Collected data
########################################

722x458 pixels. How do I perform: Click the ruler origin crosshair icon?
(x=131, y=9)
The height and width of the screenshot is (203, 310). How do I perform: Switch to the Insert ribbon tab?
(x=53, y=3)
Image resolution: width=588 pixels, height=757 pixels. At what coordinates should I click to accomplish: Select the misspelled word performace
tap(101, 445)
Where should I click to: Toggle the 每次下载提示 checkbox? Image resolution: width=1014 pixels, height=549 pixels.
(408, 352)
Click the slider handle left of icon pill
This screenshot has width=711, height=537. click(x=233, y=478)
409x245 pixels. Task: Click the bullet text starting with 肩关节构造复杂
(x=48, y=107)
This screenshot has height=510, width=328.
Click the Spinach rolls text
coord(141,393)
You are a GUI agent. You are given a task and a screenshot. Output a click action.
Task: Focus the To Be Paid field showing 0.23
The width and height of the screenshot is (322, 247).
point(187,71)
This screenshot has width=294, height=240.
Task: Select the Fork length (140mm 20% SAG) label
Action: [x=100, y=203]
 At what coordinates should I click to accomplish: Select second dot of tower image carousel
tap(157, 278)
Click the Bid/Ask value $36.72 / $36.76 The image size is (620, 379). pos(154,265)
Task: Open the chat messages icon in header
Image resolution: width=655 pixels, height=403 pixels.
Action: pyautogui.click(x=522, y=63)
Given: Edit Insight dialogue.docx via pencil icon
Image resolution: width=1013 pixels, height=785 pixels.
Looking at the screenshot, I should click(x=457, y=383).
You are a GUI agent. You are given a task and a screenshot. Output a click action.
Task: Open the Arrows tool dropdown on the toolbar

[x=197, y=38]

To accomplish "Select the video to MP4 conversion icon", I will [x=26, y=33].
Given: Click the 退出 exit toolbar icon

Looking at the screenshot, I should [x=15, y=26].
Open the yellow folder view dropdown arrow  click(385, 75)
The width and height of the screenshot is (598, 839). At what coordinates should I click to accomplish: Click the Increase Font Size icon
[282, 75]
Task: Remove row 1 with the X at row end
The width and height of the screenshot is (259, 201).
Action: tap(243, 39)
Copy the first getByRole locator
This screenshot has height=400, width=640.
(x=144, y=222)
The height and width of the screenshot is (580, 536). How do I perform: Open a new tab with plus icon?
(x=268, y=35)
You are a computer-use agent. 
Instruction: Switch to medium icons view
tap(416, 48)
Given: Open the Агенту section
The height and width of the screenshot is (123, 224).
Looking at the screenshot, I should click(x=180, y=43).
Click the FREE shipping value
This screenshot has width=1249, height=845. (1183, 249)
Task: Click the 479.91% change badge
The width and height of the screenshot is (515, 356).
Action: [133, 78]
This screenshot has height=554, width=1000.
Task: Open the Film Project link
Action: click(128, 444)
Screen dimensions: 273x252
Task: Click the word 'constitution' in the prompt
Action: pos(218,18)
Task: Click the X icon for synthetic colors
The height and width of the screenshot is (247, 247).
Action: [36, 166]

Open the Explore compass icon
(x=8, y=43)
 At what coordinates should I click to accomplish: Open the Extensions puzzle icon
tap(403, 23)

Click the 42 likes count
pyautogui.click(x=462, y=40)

########################################

Exactly as written, give the line containing "Click the FREE shipping value" and all remaining lines of the records.

Click the FREE shipping value
This screenshot has width=1249, height=845. (1183, 249)
Task: Click the 479.91% change badge
The width and height of the screenshot is (515, 356).
Action: [133, 78]
This screenshot has height=554, width=1000.
Task: Open the Film Project link
Action: click(128, 444)
Screen dimensions: 273x252
Task: Click the word 'constitution' in the prompt
Action: pos(218,18)
Task: Click the X icon for synthetic colors
The height and width of the screenshot is (247, 247).
Action: [36, 166]

Open the Explore compass icon
(x=8, y=43)
 At what coordinates should I click to accomplish: Open the Extensions puzzle icon
tap(403, 23)

Click the 42 likes count
pyautogui.click(x=462, y=40)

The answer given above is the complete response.